— Textauszug —
——

Gemeinde bietet Heimat für Russisch-Orthodoxe
In der evangelischen Kirche in Weißenau wird alle zwei Wochen Gottesdienst gefeiert
RAVENSBURG - Alle zwei Wochen verwandelt sich die kleine evangelische Kirche im Klostergebäude Weißenau in ein russisch-orthodoxes Gotteshaus. Dann kommt Vater Dimitrij, ein Priester der russisch-orthodoxen Kirche im Ausland, eigens aus Saarbrücken angereist, um mit der kleinen Gemeinde einen typischen Gottesdienst zu feiern: mit viel Gesang, Ikonen und Kerzen. Die Frauen tragen traditionell Kopftuch, viele Kinder sind gern gesehen.

——

— Vorliegende Einträge —

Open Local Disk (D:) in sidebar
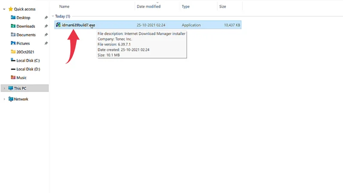The image size is (343, 193). coord(28,69)
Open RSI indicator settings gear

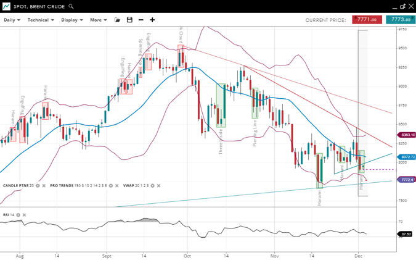pyautogui.click(x=18, y=215)
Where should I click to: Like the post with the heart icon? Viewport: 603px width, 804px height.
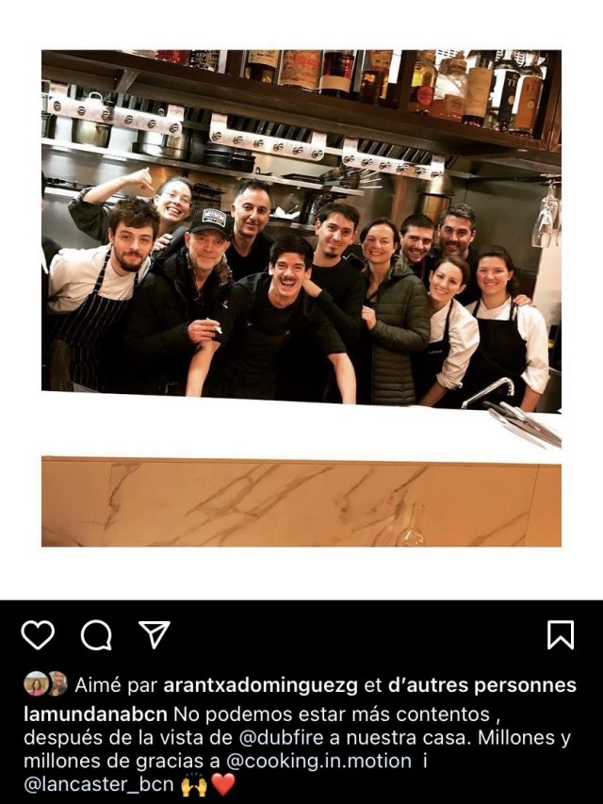[38, 634]
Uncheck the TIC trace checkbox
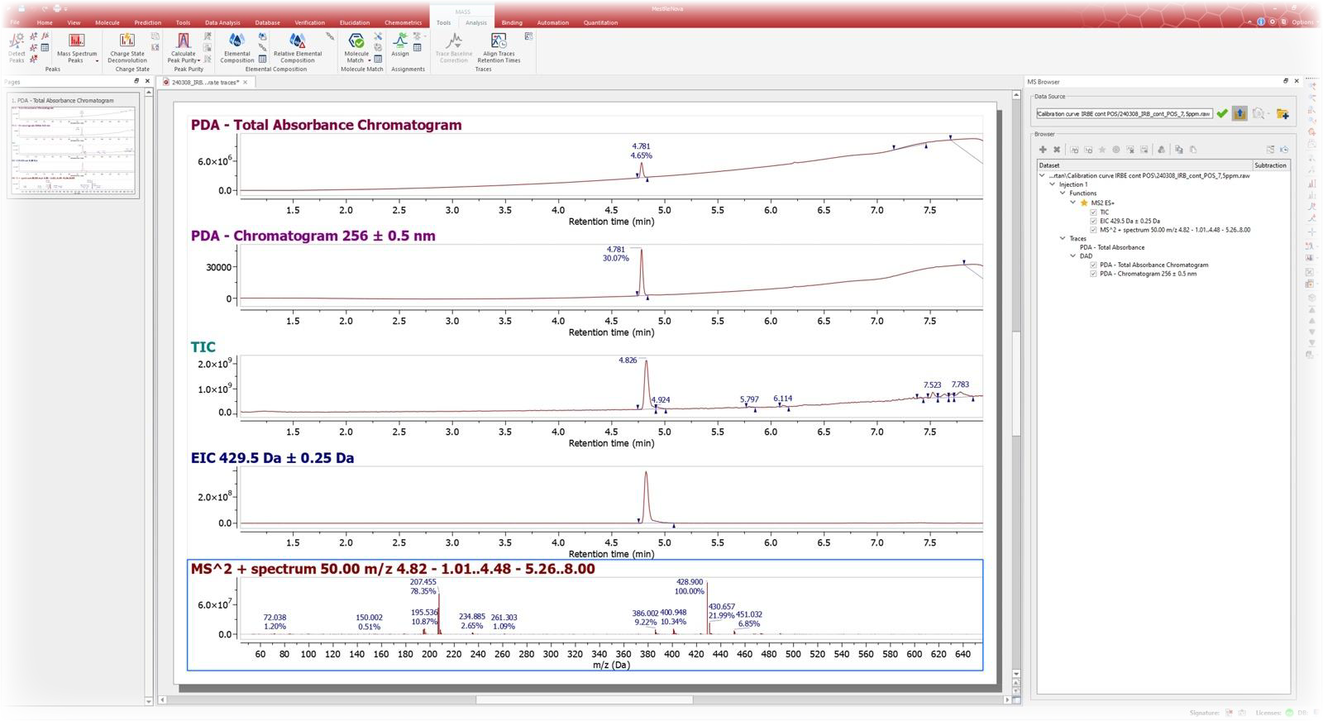The image size is (1323, 721). [x=1093, y=212]
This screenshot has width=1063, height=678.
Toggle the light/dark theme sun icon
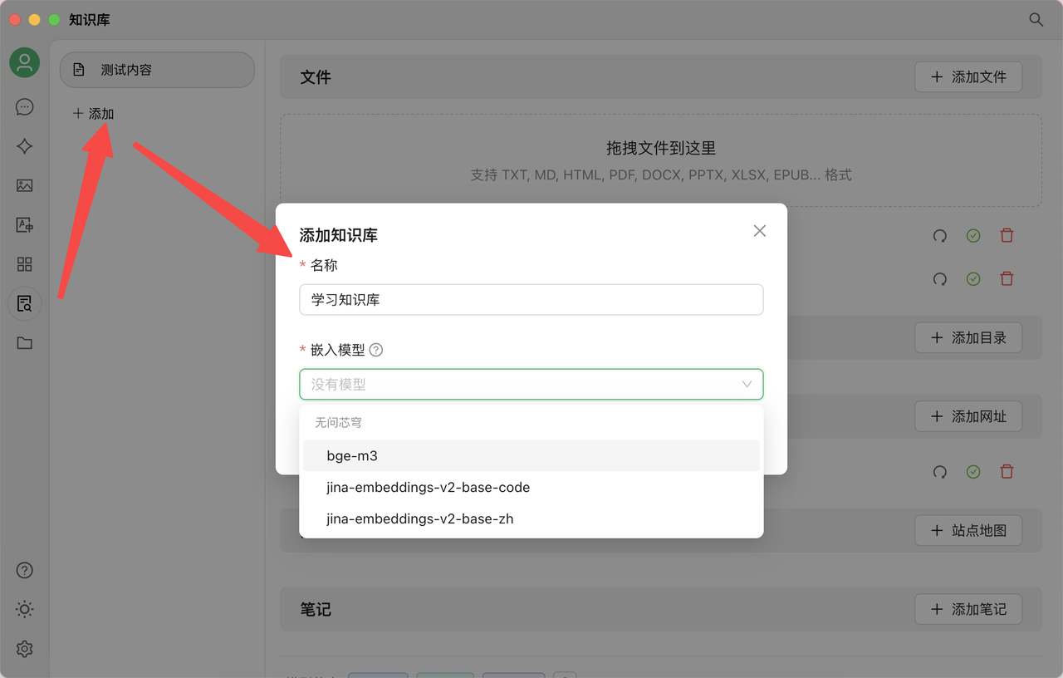(25, 610)
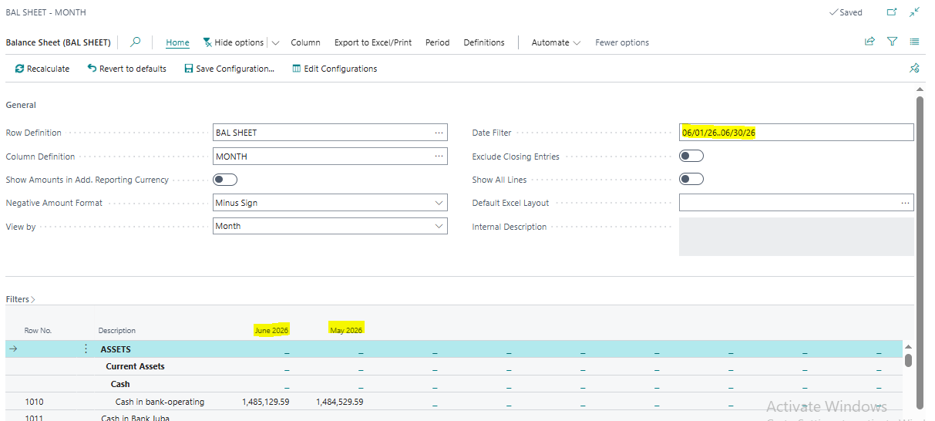935x421 pixels.
Task: Open the filter pane funnel icon
Action: coord(892,42)
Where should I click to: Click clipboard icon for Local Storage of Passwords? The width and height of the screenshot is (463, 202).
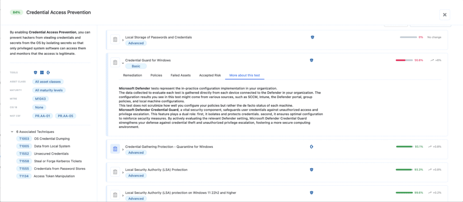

——

— Aufgaben —
(a) Gib einen Abschnitt aus dem Artikel über die russisch-orthodoxe Gemeinde wörtlich wieder. Beginne bei den Worten „Gemeinde bietet Heimat“ und höre nach „sind gern gesehen.“ auf.
(b) Aus welcher Stadt reist Vater Dimitrij laut dem Artikel über die russisch-orthodoxe Gemeinde an?
(c) Führe den Artikel über die russisch-orthodoxe Gemeinde im Anschluss an seinen letzten Satz weiter.

— Lösungen der Aufgaben —
(a)
Gemeinde bietet Heimat für Russisch-Orthodoxe
In der evangelischen Kirche in Weißenau wird alle zwei Wochen Gottesdienst gefeiert
RAVENSBURG - Alle zwei Wochen verwandelt sich die kleine evangelische Kirche im Klostergebäude Weißenau in ein russisch-orthodoxes Gotteshaus. Dann kommt Vater Dimitrij, ein Priester der russisch-orthodoxen Kirche im Ausland, eigens aus Saarbrücken angereist, um mit der kleinen Gemeinde einen typischen Gottesdienst zu feiern: mit viel Gesang, Ikonen und Kerzen. Die Frauen tragen traditionell Kopftuch, viele Kinder sind gern gesehen.

(b) Aus Saarbrücken.

(c)
„Vater Dimitrij“, mit bürgerlichem Namen Dimitrij Svistov, überrascht mit seinem Äußeren: ein hochgewachsener, noch jugendlich wirkender Mann im schwarzen langen Habit mit langem Wallehaar und Bart. Der 39-Jährige, der mit sanfter Stimme und bestimmtem Auftreten Respekt einflößt, kommt aus Saarbrücken, wo er in der Gemeinde der Heiligen Eugenia wirkt und außerdem noch einige auswärtige Gemeinden betreut. Die weiteste Anreise legt er für seine „Schäfchen“in Ravensburg zurück. Die Gläubigen kommen bis aus Bregenz und Biberach, um im russisch-orthodoxen Ritus in Weißenau Gottesdienst zu feiern, um Beichte, Eucharistie, Taufe und kirchliche Feste im traditionellen Rahmen zu begehen.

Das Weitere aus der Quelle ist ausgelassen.